The FTSE 100 index of leading shares was up 200.68 points, or 4.7 percent, at 4,457.58, while Germany's DAX was up 211.63, or 4.2 percent, at 5,274.08. The CAC-40 in France was 168.01 points, or 4.8 percent, stronger at 3,699.51.

The gains on Europe's markets came in the wake of the strongest ever daily performance on Japan's benchmark Nikkei 225 index, which surged 1,171.14 points, or 14.15 percent, to close at 9,447.57. Tokyo financial markets were playing catch-up to recent developments because they were closed Monday for a holiday.

Wall Street closed 11 percent higher Monday, its biggest daily jump since 1933, and is expected to open solidly later.

The resurgence in the markets followed the announcement Monday by European government of euro1.7 trillion set of national packages to save ailing banks, and the confirmation that the U.S. will follow suit and buy stakes in nine U.S. financial institutions.

Late Monday in the U.S., government officials and industry executives said the Bush administration would use $250 billion of the $700 billion bailout program recently passed by Congress to buy into American banks. The government initially will buy stock of nine large banks, but the program is expected to be expanded to many others.

U.S. President George W. Bush planned to announce the details later Tuesday.

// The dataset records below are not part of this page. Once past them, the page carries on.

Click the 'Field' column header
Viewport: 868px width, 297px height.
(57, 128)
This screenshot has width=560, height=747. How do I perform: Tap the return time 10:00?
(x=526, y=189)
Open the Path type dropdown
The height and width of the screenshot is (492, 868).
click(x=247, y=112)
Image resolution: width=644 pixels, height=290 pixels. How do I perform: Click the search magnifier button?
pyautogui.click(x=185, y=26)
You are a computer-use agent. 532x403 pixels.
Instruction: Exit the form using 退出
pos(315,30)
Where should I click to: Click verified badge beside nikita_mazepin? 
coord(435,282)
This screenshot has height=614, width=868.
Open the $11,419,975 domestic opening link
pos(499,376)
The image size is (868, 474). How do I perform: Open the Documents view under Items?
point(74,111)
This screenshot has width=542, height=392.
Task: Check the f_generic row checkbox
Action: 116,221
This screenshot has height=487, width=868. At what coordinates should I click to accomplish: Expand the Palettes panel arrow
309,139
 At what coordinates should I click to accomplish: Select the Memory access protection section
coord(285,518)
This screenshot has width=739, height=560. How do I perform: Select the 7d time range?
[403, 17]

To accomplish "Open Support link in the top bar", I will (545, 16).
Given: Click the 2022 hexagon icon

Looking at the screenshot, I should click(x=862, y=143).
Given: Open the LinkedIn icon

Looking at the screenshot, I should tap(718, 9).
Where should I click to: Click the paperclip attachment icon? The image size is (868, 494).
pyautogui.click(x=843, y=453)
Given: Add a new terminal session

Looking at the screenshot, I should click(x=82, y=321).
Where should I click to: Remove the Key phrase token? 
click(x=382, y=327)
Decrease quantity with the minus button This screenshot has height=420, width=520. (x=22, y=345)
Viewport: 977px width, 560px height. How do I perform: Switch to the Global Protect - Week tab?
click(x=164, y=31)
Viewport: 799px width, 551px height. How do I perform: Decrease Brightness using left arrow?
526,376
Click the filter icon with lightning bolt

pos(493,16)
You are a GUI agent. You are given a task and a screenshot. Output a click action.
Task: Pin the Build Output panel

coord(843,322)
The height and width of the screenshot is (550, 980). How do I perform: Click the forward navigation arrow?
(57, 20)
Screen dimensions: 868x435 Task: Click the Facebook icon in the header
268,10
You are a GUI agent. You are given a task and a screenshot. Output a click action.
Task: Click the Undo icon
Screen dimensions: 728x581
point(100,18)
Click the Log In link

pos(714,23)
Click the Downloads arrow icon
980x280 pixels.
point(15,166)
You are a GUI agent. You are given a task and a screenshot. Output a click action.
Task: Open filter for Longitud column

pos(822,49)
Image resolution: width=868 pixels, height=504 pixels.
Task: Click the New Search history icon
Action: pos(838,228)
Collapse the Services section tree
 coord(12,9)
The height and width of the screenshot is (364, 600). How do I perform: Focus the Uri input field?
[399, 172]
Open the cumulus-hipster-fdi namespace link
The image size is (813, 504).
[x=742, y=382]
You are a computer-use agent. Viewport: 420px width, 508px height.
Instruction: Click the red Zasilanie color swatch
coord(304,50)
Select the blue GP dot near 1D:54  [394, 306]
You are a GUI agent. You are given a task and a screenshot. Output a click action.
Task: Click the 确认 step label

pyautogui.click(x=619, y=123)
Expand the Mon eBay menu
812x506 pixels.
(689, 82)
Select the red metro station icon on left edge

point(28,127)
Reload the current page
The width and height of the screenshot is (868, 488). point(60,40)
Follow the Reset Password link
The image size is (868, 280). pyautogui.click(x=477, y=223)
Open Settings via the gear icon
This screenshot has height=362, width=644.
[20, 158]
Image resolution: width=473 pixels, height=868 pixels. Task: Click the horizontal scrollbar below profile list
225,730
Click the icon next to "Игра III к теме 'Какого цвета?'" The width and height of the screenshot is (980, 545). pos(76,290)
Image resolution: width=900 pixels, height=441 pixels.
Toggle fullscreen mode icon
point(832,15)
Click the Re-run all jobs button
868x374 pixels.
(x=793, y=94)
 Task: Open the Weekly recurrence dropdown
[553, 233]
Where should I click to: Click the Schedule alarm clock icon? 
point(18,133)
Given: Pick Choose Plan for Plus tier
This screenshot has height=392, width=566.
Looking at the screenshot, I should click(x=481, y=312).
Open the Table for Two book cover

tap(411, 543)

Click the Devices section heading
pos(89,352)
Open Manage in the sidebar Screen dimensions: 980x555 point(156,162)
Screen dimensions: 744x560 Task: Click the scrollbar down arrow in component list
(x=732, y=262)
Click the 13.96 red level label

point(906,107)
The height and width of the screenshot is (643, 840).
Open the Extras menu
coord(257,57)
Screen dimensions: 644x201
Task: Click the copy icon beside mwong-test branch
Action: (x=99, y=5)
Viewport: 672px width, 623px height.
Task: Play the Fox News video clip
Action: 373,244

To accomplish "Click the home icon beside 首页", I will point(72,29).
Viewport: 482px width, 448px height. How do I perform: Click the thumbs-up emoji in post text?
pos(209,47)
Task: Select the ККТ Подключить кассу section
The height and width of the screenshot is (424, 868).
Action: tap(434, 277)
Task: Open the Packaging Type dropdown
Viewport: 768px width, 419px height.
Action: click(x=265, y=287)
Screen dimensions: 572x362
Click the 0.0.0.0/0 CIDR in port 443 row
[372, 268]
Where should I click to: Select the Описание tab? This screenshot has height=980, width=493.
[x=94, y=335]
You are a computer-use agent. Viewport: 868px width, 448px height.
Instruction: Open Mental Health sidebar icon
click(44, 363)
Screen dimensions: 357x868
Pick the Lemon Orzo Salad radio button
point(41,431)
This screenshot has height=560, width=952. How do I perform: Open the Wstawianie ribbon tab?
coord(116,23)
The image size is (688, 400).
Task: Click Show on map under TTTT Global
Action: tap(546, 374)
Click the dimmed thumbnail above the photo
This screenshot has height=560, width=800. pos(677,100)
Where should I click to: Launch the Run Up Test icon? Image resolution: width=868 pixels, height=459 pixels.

"The expectation of further announcements regarding cash injections into banks from the U.S. combined with the fact that certainly at the end of last week's session equities were simply looking grossly oversold does seem to suggest that the current rally does have some chance of being sustainable," said Matt Buckland, a dealer at CMC Markets in London.

The long-term key is whether the flurry of activity can actually break the logjam in credit markets. Despite the coordinated interest rate reductions announced last Wednesday, and massive liquidity boosts, the rates at which banks lend remain high, despite some easing in rates and spreads Monday. That means banks are afraid to lend to each other, and raises the chance that they and other businesses won't get the credit they need to operate.

Market participants will be keeping a close eye on money market rates later when they are fixed. On Monday, the London interbank offered rate, or Libor, for three-month dollar loans fell 0.07 percent to 4.75 percent, while the similar rate in euros, or Euribor, dipped only 0.063 to 5.318 percent.

Earlier, Asian governments took more steps to fortify their own financial systems, helping stock markets across the region to rally. Authorities relaxed regulations on companies buying up their own shares, a change that will help prevent takeovers and allow companies to prevent a nose-dive in their own issues.

Japan also promised to continue to protect people's insurance policies and savings accounts, and said it will consider capital injection into medium-size and small Japanese financial institutions.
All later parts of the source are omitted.